* begin Text shown *

Maxwell's demon survived until the 1960s, when Rolf Landauer at
IBM related information theory back to its roots in thermodynamics
and showed that the demon ceases to be a perpetual-motion machine
when its brain is included in the accounting. As long as the demon
never forgets its actions they can be undone; erasing its memory
acts very much like the cycling of a piston in a steam engine. Rolf's
colleague Charles Bennett was able to extend this intriguing connection
between thought and energy to computing, showing that it is possible
to build a computer that in theory uses as little energy as you
wish, as long as you are willing to wait long enough to get a correct
answer.
Rolf and Charles's work was seen as beautiful theory but remote
from application until this decade, when power consumption suddenly
became a very serious limit on computing. Supercomputers use so
much power that it's hard to keep them from melting; so many PCs
are going into office buildings that the electrical systems cannot
handle the load; and portable computers need to be recharged much
too often. As with steam engines and communication links, entropy
provided a way to measure the energy efficiency of a computer and
guide optimizations. Lower-power chips are now being designed based
on these principles.
This history touches on fundamental theory (the microscopic explanation
of macroscopic behavior), practical applications (efficient engines),
far-reaching implications (digital communications), and even the
nature of human experience (the physical limits on thinking). Yet
which part is basic, and which is applied? Which led to which? The
question can't be answered, and isn't particularly relevant. The
evolution of a good idea rarely honors these distinctions.
The presumed pathway from basic research to applications operates
at least as often in the opposite direction. I found out how to
make molecular quantum computers only by trying to solve the short-term
challenge of making cheap chips. If I had been protected to pursue
my basic research agenda I never would have gotten there. And the
converse of the common academic assumption that short-term applications
should be kept at a distance from basic research is the industrial
expectation that long-term research is remote from short-term applications.
A newly minted product manager once told me that he had no need
for research because he was only making consumer electronics, even
though his group wanted to build a Global Positioning System (GPS)
receiver into their product. GPS lets a portable device know exactly
where it is in the world, so that for example a camera can keep
track of where each picture was taken. It works by measuring the
time it takes a signal to reach the receiver from a constellation
of satellites. This requires synchronizing the clocks on all of
the satellites to a billionth of a second. To measure time that
precisely, each satellite uses an atomic clock that tells time by
detecting the oscillation of an atom in a magnetic field. According
to Einstein's theory of relativity, time slows down as things move
faster, and as gravity strengthens. These effects are usually far
too small to see in ordinary experience, but GPS measures time so
finely that the relativistic corrections are essential to its operation.
So what looks like a simple consumer appliance depends on our knowledge
of the laws governing both the very smallest and largest parts of
the universe.
Across this divide between the short and long term, a battle is
now being fought over the desirability of basic versus applied research.
The doers of research feel that they've honored their part of the
bargain, producing a steady stream of solid results from transistor
radios to nuclear bombs, and cannot understand why the continuing
funding is not forthcoming. The users of research results find that
the research community is pursuing increasingly obscure topics removed
from their needs, and question the value of further support.

* end Text shown *

• **Work to complete**:
a) In the text on Maxwell's demon, what does each GPS satellite use to measure time precisely?
b) Rewrite only the entries from the line with "Publicar un comentario (813, 1018)" up to and including the line with "licencia de Creative", switching "Postales de invierno" to "Postales de otoño" and leaving everything else unchanged.

* begin Supplied entries *

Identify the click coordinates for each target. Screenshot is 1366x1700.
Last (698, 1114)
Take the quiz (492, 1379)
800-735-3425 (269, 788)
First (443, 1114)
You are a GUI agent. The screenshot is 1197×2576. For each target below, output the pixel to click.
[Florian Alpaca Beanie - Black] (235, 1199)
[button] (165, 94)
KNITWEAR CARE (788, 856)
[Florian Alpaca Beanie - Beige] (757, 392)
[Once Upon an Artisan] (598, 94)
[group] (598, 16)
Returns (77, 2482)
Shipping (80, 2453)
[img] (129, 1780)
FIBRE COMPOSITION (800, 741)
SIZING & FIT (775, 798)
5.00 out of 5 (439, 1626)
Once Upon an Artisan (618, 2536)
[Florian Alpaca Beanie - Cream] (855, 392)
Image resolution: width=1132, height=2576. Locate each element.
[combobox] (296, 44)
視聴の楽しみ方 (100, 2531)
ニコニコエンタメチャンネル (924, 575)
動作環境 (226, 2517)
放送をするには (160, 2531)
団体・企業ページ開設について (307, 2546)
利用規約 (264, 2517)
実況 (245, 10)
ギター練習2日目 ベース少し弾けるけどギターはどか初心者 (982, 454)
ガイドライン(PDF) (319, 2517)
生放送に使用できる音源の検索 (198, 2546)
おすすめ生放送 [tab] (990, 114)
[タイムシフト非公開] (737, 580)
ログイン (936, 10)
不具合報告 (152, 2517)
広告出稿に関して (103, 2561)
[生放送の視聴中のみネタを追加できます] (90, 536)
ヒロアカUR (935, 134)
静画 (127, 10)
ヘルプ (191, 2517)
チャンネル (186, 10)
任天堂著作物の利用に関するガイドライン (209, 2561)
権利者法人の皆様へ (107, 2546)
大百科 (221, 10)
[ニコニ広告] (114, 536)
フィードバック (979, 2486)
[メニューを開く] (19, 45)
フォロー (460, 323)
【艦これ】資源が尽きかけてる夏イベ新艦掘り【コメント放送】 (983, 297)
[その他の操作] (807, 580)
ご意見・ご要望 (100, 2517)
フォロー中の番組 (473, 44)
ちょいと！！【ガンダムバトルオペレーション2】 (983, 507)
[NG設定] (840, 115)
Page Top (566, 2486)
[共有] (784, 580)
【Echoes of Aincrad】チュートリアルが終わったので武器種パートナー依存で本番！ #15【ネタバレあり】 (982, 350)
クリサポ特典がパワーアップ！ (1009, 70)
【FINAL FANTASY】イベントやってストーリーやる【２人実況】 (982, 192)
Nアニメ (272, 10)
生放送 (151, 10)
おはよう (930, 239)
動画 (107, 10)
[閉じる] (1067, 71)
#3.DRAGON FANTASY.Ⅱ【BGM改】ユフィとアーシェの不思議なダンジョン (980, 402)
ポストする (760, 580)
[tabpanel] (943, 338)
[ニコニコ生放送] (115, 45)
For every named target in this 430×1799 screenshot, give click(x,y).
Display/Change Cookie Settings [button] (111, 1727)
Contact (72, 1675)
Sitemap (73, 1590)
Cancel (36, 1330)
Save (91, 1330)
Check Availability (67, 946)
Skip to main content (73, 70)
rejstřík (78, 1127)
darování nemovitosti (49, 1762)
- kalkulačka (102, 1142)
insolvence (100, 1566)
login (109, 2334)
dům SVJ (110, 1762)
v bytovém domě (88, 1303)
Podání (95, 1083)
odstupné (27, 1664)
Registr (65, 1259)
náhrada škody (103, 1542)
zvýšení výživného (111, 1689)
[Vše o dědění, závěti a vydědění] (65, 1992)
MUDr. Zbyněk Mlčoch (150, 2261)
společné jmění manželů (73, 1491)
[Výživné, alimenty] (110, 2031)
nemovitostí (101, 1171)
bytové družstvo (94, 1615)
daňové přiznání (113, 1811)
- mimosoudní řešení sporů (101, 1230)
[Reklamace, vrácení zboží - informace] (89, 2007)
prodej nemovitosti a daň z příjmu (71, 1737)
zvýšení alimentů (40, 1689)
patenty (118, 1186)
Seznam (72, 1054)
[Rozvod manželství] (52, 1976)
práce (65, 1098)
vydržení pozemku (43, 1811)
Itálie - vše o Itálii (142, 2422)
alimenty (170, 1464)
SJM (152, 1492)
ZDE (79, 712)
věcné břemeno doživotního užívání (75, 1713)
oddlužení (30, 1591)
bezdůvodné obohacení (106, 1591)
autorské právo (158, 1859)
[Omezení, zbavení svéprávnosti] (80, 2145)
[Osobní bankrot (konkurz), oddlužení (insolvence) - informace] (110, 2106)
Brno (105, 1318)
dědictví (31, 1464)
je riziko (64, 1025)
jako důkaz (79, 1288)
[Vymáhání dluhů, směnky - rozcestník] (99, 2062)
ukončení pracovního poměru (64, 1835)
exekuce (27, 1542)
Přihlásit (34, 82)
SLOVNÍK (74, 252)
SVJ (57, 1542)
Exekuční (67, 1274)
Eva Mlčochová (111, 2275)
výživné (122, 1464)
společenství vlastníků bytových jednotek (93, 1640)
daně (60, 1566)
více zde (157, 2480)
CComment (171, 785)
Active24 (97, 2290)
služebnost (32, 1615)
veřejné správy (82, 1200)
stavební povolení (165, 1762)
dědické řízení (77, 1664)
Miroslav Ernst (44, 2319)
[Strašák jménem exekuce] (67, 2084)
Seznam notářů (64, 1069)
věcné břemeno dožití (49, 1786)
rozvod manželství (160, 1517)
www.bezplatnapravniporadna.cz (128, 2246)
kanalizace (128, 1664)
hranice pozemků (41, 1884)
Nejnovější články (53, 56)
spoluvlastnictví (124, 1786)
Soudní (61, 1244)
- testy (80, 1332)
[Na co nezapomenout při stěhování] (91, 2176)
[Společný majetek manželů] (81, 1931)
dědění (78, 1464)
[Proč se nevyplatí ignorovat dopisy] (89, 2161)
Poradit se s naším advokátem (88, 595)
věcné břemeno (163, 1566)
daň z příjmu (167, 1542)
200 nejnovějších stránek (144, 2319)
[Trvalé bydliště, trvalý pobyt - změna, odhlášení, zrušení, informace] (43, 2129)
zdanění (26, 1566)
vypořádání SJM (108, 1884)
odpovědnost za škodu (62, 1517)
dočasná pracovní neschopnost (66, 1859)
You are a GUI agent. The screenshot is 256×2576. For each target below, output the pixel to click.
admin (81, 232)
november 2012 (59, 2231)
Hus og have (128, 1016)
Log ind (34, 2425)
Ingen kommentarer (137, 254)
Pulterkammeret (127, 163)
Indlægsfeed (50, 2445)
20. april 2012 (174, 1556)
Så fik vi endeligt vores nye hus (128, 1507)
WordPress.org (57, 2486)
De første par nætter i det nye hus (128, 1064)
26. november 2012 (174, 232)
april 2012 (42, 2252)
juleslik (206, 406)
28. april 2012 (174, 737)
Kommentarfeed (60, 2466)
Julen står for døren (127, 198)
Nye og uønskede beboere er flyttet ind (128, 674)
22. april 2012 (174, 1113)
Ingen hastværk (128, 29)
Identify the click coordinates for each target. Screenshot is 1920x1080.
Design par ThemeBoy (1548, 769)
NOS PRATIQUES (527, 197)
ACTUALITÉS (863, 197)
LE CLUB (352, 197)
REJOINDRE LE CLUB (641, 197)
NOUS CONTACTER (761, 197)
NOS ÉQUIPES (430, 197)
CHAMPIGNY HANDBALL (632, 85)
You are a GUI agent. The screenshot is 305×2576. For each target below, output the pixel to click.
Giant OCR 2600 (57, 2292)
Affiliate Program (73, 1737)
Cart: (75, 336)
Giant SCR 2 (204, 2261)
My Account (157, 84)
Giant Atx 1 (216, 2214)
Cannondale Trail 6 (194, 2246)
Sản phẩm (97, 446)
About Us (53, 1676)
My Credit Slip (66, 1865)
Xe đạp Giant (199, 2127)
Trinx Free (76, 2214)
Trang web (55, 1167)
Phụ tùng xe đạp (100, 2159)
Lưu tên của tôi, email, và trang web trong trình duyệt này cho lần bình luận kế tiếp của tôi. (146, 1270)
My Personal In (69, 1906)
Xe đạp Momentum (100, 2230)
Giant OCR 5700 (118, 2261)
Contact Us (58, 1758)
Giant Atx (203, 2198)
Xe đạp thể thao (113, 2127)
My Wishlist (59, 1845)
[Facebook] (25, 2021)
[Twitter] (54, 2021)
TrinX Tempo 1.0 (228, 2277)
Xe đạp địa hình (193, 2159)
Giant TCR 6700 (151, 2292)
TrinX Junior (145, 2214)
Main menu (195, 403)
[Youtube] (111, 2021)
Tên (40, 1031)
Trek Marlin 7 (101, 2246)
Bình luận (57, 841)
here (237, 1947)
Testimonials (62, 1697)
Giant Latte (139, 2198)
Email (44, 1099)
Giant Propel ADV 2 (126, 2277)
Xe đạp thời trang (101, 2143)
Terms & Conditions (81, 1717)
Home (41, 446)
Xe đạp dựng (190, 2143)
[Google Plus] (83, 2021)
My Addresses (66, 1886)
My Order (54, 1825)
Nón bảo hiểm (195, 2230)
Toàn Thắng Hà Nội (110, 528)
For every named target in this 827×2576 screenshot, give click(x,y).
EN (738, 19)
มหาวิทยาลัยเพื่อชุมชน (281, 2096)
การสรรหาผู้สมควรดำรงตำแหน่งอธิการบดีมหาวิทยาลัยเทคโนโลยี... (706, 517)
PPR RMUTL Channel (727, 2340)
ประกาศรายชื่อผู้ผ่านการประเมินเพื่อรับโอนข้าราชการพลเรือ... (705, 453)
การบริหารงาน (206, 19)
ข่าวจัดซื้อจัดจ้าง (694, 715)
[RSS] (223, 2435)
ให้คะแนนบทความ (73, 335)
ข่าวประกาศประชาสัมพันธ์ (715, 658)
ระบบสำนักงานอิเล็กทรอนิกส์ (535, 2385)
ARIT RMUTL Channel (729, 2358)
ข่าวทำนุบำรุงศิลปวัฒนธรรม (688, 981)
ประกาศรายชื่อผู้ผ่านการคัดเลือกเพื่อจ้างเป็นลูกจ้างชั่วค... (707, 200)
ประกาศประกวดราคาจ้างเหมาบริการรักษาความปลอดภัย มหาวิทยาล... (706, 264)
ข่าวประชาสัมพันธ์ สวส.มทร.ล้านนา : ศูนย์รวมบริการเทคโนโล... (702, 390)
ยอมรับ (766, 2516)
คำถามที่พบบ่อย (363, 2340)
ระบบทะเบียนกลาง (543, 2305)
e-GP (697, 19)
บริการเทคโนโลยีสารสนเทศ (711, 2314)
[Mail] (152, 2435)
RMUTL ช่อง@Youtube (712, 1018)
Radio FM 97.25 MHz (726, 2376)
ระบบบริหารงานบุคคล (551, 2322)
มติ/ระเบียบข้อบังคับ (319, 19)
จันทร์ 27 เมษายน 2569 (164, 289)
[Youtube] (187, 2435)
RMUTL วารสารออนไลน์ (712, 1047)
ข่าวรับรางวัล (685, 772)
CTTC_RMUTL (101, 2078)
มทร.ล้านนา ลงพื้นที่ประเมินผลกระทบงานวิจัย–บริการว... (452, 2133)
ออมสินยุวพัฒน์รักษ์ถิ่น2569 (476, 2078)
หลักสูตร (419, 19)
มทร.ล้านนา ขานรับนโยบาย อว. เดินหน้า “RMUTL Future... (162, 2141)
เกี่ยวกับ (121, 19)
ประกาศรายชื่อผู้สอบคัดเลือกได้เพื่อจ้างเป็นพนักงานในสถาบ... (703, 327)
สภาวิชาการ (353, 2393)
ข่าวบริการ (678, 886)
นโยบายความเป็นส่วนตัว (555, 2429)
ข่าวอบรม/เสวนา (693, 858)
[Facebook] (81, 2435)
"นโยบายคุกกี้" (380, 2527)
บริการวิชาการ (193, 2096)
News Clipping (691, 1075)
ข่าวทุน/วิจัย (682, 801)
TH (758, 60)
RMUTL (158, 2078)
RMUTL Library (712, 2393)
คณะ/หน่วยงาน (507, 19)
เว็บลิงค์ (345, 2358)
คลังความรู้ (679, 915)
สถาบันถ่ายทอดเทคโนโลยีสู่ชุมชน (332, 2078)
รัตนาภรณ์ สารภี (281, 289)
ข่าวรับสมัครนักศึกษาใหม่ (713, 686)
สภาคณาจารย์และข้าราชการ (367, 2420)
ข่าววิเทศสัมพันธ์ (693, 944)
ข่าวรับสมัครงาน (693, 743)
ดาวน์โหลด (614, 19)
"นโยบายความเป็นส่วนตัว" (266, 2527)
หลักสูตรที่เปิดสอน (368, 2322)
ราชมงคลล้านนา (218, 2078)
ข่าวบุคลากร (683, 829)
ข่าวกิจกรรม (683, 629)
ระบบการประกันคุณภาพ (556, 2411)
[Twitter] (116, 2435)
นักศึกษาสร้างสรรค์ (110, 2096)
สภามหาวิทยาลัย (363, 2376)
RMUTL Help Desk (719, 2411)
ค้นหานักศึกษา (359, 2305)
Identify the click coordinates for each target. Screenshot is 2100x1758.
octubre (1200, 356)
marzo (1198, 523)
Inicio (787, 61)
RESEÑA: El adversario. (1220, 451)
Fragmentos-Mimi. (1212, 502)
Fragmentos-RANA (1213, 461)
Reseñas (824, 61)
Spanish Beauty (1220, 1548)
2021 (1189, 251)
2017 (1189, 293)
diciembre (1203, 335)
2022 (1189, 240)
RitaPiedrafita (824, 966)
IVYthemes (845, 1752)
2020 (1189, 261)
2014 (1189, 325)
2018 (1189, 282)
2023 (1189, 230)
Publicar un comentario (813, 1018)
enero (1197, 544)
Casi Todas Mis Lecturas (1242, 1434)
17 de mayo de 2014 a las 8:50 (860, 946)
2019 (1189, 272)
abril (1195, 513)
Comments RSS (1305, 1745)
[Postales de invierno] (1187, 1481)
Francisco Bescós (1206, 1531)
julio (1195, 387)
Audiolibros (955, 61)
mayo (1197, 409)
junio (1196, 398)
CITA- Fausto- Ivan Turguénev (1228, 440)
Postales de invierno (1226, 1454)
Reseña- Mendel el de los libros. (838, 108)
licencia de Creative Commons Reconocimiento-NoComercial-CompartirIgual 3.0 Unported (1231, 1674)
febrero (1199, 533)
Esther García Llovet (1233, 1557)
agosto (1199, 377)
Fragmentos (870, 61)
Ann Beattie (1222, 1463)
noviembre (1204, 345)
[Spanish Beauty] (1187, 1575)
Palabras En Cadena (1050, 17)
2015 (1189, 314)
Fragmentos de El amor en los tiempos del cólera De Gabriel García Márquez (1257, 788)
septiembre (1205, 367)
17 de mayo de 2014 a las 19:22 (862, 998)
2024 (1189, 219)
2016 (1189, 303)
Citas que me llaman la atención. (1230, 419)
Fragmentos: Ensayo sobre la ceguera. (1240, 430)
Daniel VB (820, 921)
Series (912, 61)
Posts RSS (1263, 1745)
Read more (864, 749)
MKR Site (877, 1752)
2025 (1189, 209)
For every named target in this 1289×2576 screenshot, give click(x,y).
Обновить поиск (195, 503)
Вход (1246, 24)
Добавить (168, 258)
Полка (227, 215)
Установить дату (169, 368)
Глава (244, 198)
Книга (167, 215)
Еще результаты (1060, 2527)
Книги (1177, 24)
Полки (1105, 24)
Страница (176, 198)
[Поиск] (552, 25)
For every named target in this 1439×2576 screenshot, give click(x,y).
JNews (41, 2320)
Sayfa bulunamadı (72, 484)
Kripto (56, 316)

* end Supplied entries *

• **Answers to the problems**:
a) An atomic clock that tells time by detecting the oscillation of an atom in a magnetic field.

b)
Publicar un comentario (813, 1018)
enero (1197, 544)
Casi Todas Mis Lecturas (1242, 1434)
17 de mayo de 2014 a las 8:50 (860, 946)
2019 (1189, 272)
abril (1195, 513)
Comments RSS (1305, 1745)
[Postales de otoño] (1187, 1481)
Francisco Bescós (1206, 1531)
julio (1195, 387)
Audiolibros (955, 61)
mayo (1197, 409)
junio (1196, 398)
CITA- Fausto- Ivan Turguénev (1228, 440)
Postales de otoño (1226, 1454)
Reseña- Mendel el de los libros. (838, 108)
licencia de Creative Commons Reconocimiento-NoComercial-CompartirIgual 3.0 Unported (1231, 1674)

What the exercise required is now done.